- EXERCISE AIM:
In the data below, retype exactly the line that contains "The width and height of the screenshot is (1024, 448)." and every line after it, through the last.

+ + + +

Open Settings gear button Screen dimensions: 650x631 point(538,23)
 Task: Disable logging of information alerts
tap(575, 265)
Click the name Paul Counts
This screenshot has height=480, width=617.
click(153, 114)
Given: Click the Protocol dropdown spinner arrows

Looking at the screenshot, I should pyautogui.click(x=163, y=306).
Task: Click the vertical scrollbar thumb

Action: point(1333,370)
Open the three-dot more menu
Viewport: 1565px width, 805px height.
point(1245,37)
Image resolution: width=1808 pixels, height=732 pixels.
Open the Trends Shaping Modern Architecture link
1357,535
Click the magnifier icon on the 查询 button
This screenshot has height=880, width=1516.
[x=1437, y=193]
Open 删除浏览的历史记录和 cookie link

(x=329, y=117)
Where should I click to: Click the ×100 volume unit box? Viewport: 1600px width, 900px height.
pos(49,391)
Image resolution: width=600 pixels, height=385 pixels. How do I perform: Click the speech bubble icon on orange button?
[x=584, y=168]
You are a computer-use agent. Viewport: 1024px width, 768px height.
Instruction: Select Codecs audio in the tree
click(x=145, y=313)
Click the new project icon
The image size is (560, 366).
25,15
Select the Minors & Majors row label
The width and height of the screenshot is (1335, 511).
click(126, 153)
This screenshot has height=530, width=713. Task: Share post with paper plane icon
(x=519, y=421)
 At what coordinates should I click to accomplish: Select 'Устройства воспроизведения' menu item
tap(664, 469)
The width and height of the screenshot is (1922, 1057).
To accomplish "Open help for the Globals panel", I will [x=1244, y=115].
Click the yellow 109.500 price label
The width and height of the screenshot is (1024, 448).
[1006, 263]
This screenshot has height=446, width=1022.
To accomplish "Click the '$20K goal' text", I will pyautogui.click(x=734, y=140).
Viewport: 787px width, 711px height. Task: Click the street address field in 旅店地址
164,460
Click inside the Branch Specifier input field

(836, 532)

+ + + +

- ANSWER BELOW:
The width and height of the screenshot is (1024, 448).
[1006, 263]
This screenshot has height=446, width=1022.
To accomplish "Click the '$20K goal' text", I will pyautogui.click(x=734, y=140).
Viewport: 787px width, 711px height. Task: Click the street address field in 旅店地址
164,460
Click inside the Branch Specifier input field

(836, 532)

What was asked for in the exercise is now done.